EXERCISE DETAILS: Below are some records. Print exactly the lines between the one holding "Where should I click to: Click the Heartbeat" and the one holding "1389x868 pixels.", inclusive, and nothing else.

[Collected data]
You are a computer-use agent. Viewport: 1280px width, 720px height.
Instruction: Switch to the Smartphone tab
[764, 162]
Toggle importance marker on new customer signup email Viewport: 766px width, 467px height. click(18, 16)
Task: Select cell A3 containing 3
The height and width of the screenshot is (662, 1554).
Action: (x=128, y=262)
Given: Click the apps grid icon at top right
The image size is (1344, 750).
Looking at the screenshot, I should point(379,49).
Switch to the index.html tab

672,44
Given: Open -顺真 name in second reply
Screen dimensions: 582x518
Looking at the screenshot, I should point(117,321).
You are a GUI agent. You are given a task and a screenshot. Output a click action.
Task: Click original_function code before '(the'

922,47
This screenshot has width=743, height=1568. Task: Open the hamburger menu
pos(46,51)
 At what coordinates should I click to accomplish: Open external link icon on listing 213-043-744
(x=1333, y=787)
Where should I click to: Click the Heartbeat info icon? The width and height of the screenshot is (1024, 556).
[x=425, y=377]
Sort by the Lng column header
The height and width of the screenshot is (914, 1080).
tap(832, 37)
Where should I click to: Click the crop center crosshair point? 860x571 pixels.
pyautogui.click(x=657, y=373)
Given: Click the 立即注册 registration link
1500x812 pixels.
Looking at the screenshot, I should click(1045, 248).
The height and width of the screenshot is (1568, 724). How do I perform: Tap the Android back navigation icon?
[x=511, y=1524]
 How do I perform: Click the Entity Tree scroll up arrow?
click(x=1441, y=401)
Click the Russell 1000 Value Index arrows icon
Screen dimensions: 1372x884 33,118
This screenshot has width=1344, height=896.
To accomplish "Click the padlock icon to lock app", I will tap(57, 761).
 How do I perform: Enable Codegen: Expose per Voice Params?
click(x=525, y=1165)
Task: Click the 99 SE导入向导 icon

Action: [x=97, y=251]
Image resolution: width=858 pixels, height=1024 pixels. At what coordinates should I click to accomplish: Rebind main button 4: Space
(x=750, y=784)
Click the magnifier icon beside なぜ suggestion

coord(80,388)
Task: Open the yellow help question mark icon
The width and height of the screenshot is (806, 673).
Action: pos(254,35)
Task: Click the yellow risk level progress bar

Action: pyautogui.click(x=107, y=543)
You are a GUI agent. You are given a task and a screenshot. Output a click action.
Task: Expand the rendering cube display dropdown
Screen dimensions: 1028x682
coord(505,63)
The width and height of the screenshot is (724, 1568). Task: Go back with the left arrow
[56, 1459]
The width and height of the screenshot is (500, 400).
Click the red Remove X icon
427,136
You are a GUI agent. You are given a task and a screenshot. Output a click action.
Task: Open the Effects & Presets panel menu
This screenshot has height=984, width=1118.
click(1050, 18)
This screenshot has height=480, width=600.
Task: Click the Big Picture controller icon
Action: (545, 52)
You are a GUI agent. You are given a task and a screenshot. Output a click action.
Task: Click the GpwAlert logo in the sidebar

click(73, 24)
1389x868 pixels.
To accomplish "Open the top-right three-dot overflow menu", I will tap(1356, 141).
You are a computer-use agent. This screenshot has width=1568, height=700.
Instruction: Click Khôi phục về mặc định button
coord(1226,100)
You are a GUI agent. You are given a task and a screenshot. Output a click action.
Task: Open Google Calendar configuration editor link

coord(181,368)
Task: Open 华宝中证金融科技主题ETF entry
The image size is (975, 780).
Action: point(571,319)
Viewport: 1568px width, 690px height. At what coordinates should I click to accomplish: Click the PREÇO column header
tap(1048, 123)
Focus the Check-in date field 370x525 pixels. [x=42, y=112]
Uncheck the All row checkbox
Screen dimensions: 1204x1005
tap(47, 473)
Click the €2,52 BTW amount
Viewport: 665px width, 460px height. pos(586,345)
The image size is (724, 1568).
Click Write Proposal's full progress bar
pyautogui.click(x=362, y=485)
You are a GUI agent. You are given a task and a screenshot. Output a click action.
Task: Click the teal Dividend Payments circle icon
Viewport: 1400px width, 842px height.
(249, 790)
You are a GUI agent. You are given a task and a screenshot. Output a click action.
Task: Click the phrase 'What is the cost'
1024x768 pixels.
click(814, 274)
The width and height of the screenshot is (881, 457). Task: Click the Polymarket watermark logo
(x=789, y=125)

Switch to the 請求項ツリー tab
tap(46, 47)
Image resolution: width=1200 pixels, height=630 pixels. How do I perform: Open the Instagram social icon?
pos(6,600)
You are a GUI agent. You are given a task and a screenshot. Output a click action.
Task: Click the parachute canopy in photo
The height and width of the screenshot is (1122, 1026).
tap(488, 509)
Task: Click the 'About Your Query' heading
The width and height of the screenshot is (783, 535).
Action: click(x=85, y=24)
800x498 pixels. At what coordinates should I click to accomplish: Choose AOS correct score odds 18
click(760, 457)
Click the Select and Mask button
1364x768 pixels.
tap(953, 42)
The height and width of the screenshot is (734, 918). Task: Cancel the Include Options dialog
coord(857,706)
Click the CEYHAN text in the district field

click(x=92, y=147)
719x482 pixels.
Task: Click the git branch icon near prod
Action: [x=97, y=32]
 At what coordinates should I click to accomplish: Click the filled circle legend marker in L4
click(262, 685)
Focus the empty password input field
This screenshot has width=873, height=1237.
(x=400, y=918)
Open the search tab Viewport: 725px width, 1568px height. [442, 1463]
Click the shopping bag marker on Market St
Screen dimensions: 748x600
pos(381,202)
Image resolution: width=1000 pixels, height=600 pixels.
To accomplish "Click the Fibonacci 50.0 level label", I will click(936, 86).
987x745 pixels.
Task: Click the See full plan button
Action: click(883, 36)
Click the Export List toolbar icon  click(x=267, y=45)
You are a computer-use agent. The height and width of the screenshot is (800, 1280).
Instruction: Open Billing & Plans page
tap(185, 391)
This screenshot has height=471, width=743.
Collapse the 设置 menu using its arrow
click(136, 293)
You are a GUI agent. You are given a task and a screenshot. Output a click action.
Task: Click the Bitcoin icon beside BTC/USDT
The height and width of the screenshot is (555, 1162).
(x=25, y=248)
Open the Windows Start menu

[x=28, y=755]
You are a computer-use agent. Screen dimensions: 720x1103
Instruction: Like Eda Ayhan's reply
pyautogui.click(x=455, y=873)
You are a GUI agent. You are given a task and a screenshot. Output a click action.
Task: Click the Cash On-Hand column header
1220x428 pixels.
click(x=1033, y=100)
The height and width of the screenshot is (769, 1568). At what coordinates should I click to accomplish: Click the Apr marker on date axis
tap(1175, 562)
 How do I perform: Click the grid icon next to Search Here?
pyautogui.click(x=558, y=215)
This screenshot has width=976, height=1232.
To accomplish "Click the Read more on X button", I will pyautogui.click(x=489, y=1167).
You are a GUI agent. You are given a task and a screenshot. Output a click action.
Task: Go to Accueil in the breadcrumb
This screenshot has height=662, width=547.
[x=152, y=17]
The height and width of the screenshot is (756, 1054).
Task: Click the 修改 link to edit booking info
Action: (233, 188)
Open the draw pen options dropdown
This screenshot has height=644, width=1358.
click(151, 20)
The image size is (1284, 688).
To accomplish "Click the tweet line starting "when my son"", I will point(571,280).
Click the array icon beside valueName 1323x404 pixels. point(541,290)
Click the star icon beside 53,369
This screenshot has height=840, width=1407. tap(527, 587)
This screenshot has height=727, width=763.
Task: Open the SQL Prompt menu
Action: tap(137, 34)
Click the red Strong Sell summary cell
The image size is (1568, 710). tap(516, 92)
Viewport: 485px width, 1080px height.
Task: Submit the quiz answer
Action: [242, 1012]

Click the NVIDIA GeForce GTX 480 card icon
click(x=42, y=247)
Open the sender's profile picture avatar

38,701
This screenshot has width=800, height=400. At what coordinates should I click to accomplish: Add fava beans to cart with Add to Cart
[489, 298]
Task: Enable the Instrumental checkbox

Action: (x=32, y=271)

EXPECTED ANSWER:
Where should I click to: Click the Heartbeat info icon? The width and height of the screenshot is (1024, 556).
[x=425, y=377]
Sort by the Lng column header
The height and width of the screenshot is (914, 1080).
tap(832, 37)
Where should I click to: Click the crop center crosshair point? 860x571 pixels.
pyautogui.click(x=657, y=373)
Given: Click the 立即注册 registration link
1500x812 pixels.
Looking at the screenshot, I should click(1045, 248).
The height and width of the screenshot is (1568, 724). How do I perform: Tap the Android back navigation icon?
[x=511, y=1524]
 How do I perform: Click the Entity Tree scroll up arrow?
click(x=1441, y=401)
Click the Russell 1000 Value Index arrows icon
Screen dimensions: 1372x884 33,118
This screenshot has width=1344, height=896.
To accomplish "Click the padlock icon to lock app", I will tap(57, 761).
 How do I perform: Enable Codegen: Expose per Voice Params?
click(x=525, y=1165)
Task: Click the 99 SE导入向导 icon

Action: [x=97, y=251]
Image resolution: width=858 pixels, height=1024 pixels. At what coordinates should I click to accomplish: Rebind main button 4: Space
(x=750, y=784)
Click the magnifier icon beside なぜ suggestion

coord(80,388)
Task: Open the yellow help question mark icon
The width and height of the screenshot is (806, 673).
Action: pos(254,35)
Task: Click the yellow risk level progress bar

Action: pyautogui.click(x=107, y=543)
You are a GUI agent. You are given a task and a screenshot. Output a click action.
Task: Expand the rendering cube display dropdown
Screen dimensions: 1028x682
coord(505,63)
The width and height of the screenshot is (724, 1568). Task: Go back with the left arrow
[56, 1459]
The width and height of the screenshot is (500, 400).
Click the red Remove X icon
427,136
You are a GUI agent. You are given a task and a screenshot. Output a click action.
Task: Open the Effects & Presets panel menu
This screenshot has height=984, width=1118.
click(1050, 18)
This screenshot has height=480, width=600.
Task: Click the Big Picture controller icon
Action: (545, 52)
You are a GUI agent. You are given a task and a screenshot. Output a click action.
Task: Click the GpwAlert logo in the sidebar

click(73, 24)
1389x868 pixels.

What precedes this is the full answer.